The unions are citing the terror bombings as a pretext to line up behind the People’s Democratic Party government. On Monday NLC President Abduwahed Omar called for “the federal government to urgently overhaul the country’s security and intelligence community, as well as provide contemporary equipment and manpower that will enable the various agencies to improve their competence in handling security challenges, especially as terrorism seems to have taken root in Nigeria.”

Their move was backed by the union’s international parent. On Tuesday, International Trade Union Confederation General Secretary Sharan Burrow issued a press release declaring, “It is time for the Nigerian authorities to take all necessary measures to stop the violence and to address democratically the socioeconomic challenges needed.”

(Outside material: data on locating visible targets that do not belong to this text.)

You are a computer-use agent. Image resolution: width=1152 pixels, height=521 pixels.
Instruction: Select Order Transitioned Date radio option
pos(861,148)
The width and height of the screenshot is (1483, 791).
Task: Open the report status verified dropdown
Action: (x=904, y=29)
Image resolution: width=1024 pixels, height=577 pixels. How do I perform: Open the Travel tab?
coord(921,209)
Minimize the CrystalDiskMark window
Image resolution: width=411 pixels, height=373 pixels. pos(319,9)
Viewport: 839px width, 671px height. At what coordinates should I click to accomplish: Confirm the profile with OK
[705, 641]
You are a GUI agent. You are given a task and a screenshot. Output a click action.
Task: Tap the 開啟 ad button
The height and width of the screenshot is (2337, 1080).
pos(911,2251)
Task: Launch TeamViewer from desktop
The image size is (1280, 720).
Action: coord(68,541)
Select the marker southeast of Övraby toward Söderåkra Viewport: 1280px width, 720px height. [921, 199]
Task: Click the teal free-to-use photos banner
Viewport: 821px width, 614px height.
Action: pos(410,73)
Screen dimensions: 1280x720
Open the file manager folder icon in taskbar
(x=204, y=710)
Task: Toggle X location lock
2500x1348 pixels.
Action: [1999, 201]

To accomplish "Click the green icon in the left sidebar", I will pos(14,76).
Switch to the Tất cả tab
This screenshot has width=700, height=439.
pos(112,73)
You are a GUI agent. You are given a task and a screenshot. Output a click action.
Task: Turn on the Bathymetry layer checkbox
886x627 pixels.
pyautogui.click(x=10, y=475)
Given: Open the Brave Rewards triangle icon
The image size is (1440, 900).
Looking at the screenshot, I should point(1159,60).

The demand to restore the fuel subsidy became the focus for mass opposition to the International Monetary Fund/World Bank-inspired policies imposed by Jonathan. Having betrayed the strike, the central strategy of the unions is the continued suppression of the class struggle.

The clampdown demanded by the unions is already under way. On Tuesday, under Operation Restore Order, security agents of the Joint Task Force killed four alleged members of Boko Haram in Maiduguri. The Associated Press reported that early Tuesday morning Nigerian government troops killed a man and a pregnant woman “in an assault on a neighbourhood” in Kano. A relative of the dead man stated that the deceased had nothing to do with Boko Haram and was a retired employee of the education ministry.

The suppression of the working class and the launching of a “war on terror” are fully supported by the Obama administration, which is seeking to strengthen its own hold over a country possessing vast oil and gas reserves. Some 8 percent of US oil imports come from Nigeria, which has the largest proven oil reserves in Africa after Libya. Washington has tried to link Boko Haram to Al Qaeda to provide a pretext for armed intervention. Nigerian troops are already being provided with counterterror training, arms and “advisers” by the Pentagon.

On Monday officials from the Nigerian government and the Obama administration, including military and intelligence officials, met for two days of discussion in the capital, Abuja. The US delegation was led by US Deputy Assistant Secretary of State for African Affairs William Fitzgerald.

A report in the Nation newspaper stated that after a formal opening the meeting went into closed session. Fitzgerald reportedly spoke on “Political Responses to Security Problems,” while US Principal Deputy Assistant Secretary for Defence Joseph McMillan delivered a paper on “Developing Effective and Sustainable Counter-Terrorism Capacity.”

This is part of an expanding intervention by US imperialism in Africa. The United States African Command (AFRICOM) operates in Eritrea and Uganda and played a leading role in the Libyan military operation until it was transferred to NATO. In 2008 the United States Army War College based in Carlisle, Pennsylvania conducted a series of “war game” scenarios in preparation for the Pentagon’s expansion of AFRICOM.

One of the war games reportedly included a military exercise to gauge how AFRICOM would respond to a situation in which Nigeria had descended into civil war, and various rebel factions were seeking control over the Niger Delta oilfields. On the basis that a US-friendly coup failed to take place, the war game envisaged that up to 20,000 US troops would be needed to seize the oilfields.

At a February 18, 2008 AFRICOM conference, “Transforming National Security: AFRICOM —an Emerging Command”, Vice Admiral Robert T. Moeller stated that the guiding principle of AFRICOM was to protect “the free flow of natural resources from Africa to the global market.”

The following month, at a House Armed Services Committee press conference, AFRICOM Commander General William Ward declared that due to the US’s increasing reliance on imports of African oil, the “number one theatre-wide goal” would be combating terrorism.

Last November, a subcommittee of the House Committee on Homeland Security issued a report, “Boko Haram: Emerging Threat to the U.S. Homeland.”